- _Task statement_: Search the data for "computer" and copy every matching line.

· · · · ·

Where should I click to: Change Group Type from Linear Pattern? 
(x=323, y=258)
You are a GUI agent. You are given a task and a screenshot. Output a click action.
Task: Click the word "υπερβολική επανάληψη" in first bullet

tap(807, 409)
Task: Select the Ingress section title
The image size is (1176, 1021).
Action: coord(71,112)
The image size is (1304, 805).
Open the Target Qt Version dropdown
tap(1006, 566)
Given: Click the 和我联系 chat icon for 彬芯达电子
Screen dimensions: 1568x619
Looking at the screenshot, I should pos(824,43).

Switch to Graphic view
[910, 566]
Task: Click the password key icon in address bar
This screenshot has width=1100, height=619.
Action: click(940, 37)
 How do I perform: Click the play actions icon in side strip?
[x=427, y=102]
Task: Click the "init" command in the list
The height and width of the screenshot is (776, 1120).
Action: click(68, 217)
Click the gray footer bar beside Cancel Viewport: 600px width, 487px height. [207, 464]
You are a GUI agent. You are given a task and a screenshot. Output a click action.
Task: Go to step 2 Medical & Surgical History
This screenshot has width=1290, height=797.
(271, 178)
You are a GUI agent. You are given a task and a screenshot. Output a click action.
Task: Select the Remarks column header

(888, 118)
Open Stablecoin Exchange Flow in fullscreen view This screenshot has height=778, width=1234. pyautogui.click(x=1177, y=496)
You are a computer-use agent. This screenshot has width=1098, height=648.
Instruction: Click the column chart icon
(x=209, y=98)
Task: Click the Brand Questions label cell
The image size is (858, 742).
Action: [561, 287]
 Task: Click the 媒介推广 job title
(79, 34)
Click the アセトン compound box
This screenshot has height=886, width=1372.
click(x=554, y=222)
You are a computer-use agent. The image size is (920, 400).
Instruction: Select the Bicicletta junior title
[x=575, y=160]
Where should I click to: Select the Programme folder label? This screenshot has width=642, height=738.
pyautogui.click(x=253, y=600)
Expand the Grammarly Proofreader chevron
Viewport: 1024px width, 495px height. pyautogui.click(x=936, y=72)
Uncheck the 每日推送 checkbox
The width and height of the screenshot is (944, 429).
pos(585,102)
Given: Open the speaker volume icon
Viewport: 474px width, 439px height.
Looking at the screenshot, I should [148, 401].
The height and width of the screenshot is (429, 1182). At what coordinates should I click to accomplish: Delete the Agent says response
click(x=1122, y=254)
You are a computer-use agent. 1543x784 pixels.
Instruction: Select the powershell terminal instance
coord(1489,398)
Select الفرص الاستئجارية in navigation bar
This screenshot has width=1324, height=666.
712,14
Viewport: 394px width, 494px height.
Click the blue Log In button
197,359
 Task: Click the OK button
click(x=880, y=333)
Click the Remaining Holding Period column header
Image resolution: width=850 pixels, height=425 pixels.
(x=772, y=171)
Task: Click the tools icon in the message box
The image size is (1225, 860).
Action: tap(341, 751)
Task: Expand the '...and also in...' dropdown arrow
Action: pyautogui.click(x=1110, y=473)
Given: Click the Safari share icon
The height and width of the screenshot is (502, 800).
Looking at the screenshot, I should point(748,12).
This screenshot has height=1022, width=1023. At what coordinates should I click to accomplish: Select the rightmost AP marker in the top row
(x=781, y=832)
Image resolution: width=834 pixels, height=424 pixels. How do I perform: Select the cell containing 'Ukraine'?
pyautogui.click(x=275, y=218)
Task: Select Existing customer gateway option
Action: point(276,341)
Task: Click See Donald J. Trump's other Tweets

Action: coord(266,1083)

· · · · ·

- _Written solution_:
You are a computer-use agent. This screenshot has width=1098, height=648.
You are a computer-use agent. The image size is (920, 400).
You are a computer-use agent. 1543x784 pixels.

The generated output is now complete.